What is expected: Pictures must not appear in your answer. Write out exactly the lines from the one with "This screenshot has width=669, height=370." through the last line of the entries below.

Collected data entries:
BEGIN

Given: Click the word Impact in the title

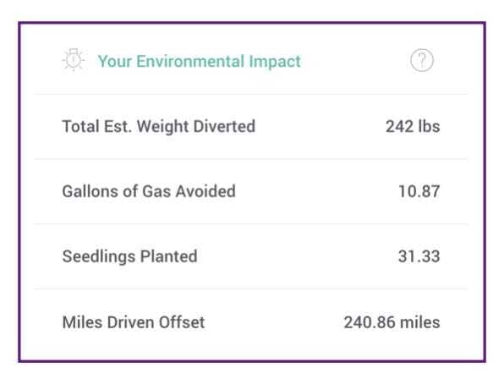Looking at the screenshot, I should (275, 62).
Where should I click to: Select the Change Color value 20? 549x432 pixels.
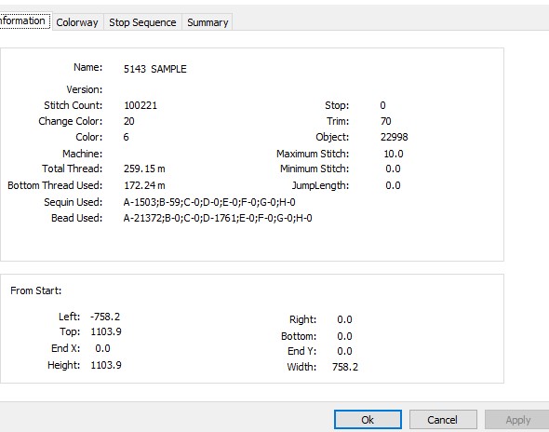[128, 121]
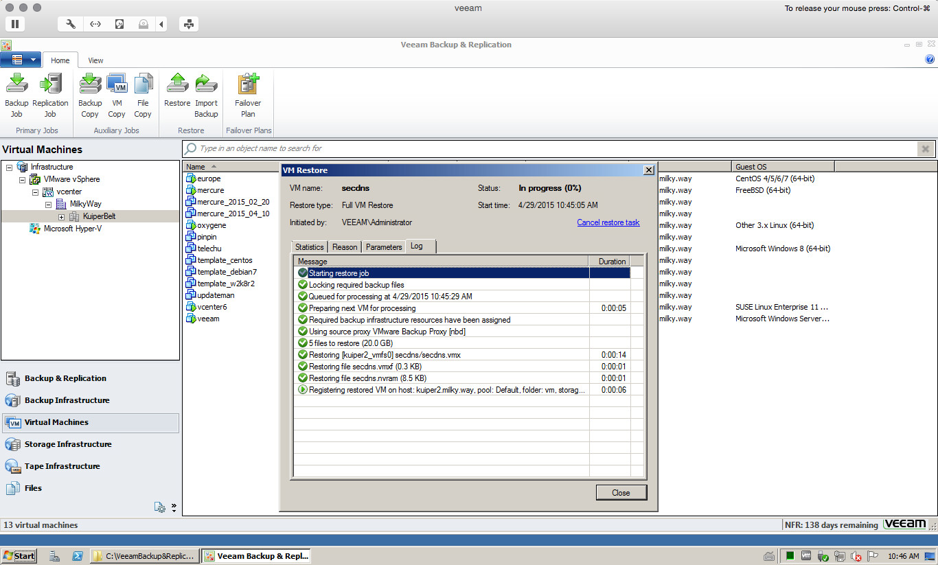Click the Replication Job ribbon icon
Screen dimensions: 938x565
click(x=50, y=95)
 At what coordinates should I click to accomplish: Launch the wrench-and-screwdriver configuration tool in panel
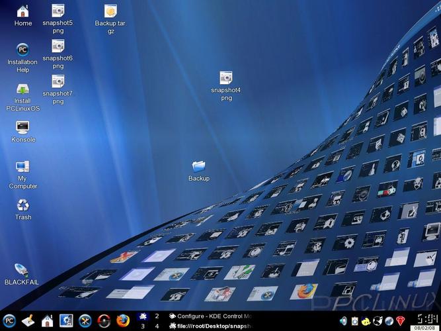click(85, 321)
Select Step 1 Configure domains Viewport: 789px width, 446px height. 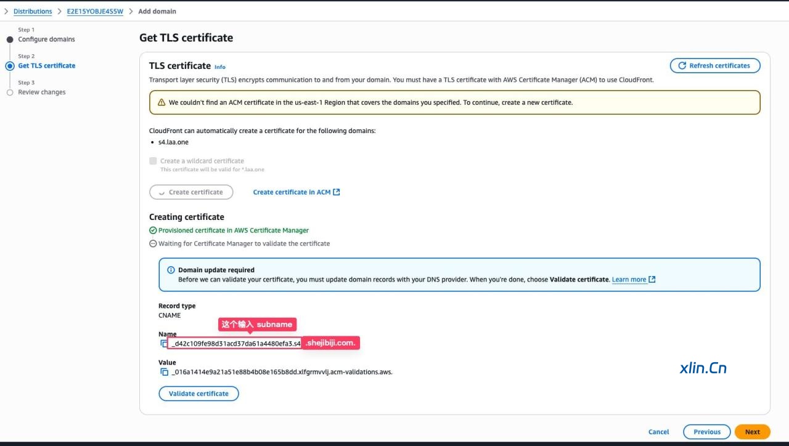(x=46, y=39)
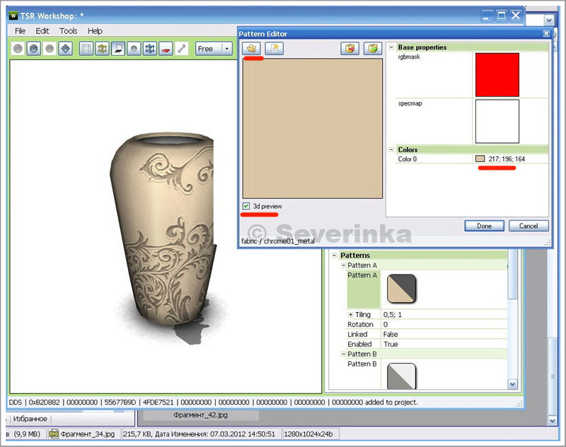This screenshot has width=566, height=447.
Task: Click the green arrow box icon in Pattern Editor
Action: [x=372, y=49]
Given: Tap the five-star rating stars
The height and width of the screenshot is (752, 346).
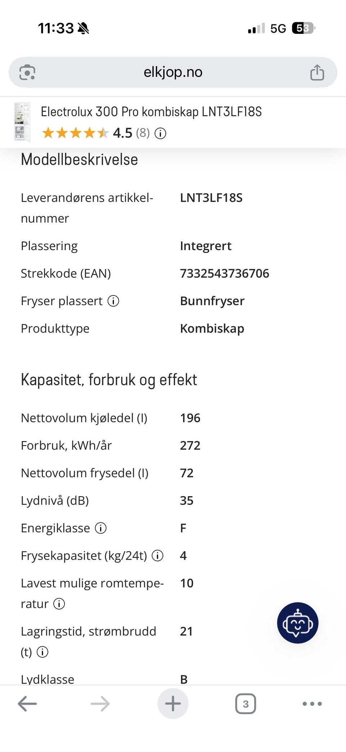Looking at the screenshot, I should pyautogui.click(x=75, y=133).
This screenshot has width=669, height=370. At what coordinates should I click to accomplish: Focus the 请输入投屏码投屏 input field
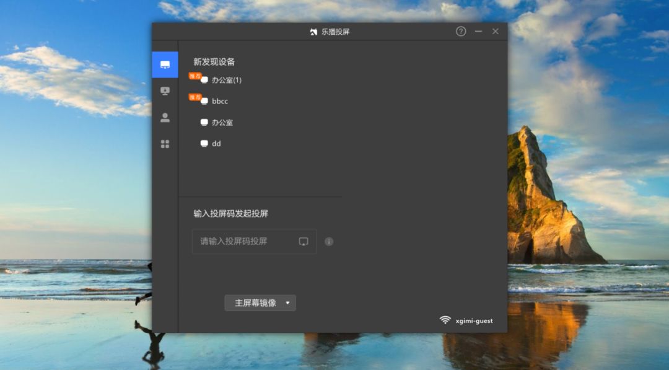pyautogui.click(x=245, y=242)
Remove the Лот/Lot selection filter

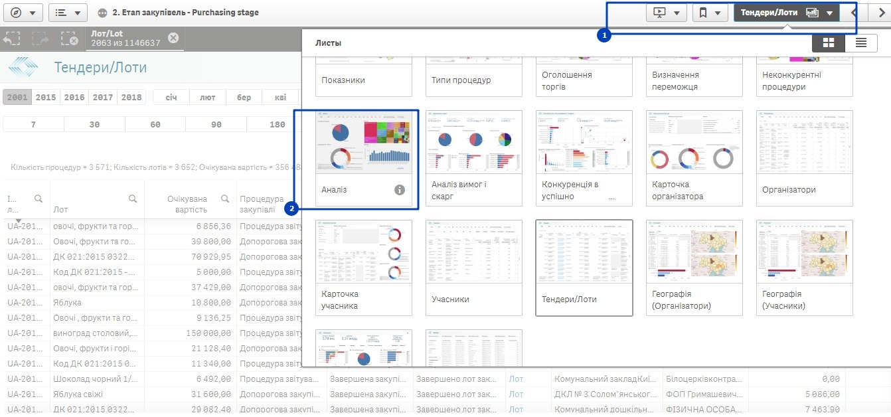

END

Your solution:
This screenshot has width=669, height=370. At what coordinates should I click to accomplish: Focus the 请输入投屏码投屏 input field
pyautogui.click(x=245, y=242)
Remove the Лот/Lot selection filter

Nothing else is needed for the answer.